What the exercise asks: Rename every "Given" in the data below to "Instruction", and leave everything else unchanged.

Records supplied:
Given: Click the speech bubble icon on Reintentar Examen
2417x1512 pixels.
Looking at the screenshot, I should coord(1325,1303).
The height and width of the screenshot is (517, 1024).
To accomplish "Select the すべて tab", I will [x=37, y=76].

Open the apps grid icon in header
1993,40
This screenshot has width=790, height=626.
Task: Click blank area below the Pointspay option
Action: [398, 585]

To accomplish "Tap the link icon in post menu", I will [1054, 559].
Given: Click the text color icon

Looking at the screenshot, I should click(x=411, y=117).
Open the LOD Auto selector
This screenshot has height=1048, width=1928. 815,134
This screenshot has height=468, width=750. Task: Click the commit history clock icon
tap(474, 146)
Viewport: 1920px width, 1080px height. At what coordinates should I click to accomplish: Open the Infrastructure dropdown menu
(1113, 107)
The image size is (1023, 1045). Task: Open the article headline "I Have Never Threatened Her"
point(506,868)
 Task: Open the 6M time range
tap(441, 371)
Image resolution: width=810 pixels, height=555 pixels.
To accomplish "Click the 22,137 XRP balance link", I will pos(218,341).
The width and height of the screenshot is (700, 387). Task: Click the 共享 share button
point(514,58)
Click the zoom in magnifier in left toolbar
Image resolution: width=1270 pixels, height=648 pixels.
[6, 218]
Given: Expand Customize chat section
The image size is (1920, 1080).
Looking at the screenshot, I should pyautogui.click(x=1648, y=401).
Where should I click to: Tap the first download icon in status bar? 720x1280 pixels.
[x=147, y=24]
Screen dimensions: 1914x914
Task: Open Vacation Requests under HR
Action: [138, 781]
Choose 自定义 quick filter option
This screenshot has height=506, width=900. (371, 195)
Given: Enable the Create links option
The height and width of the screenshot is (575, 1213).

Result of the task:
Instruction: Click the speech bubble icon on Reintentar Examen
2417x1512 pixels.
Looking at the screenshot, I should coord(1325,1303).
The height and width of the screenshot is (517, 1024).
To accomplish "Select the すべて tab", I will [x=37, y=76].

Open the apps grid icon in header
1993,40
This screenshot has width=790, height=626.
Task: Click blank area below the Pointspay option
Action: [398, 585]

To accomplish "Tap the link icon in post menu", I will [1054, 559].
Instruction: Click the text color icon

Looking at the screenshot, I should click(x=411, y=117).
Open the LOD Auto selector
This screenshot has height=1048, width=1928. 815,134
This screenshot has height=468, width=750. Task: Click the commit history clock icon
tap(474, 146)
Viewport: 1920px width, 1080px height. At what coordinates should I click to accomplish: Open the Infrastructure dropdown menu
(1113, 107)
The image size is (1023, 1045). Task: Open the article headline "I Have Never Threatened Her"
point(506,868)
 Task: Open the 6M time range
tap(441, 371)
Image resolution: width=810 pixels, height=555 pixels.
To accomplish "Click the 22,137 XRP balance link", I will pos(218,341).
The width and height of the screenshot is (700, 387). Task: Click the 共享 share button
point(514,58)
Click the zoom in magnifier in left toolbar
Image resolution: width=1270 pixels, height=648 pixels.
[6, 218]
Instruction: Expand Customize chat section
The image size is (1920, 1080).
Looking at the screenshot, I should pyautogui.click(x=1648, y=401).
Where should I click to: Tap the first download icon in status bar? 720x1280 pixels.
[x=147, y=24]
Screen dimensions: 1914x914
Task: Open Vacation Requests under HR
Action: [138, 781]
Choose 自定义 quick filter option
This screenshot has height=506, width=900. (371, 195)
Instruction: Enable the Create links option
The height and width of the screenshot is (575, 1213).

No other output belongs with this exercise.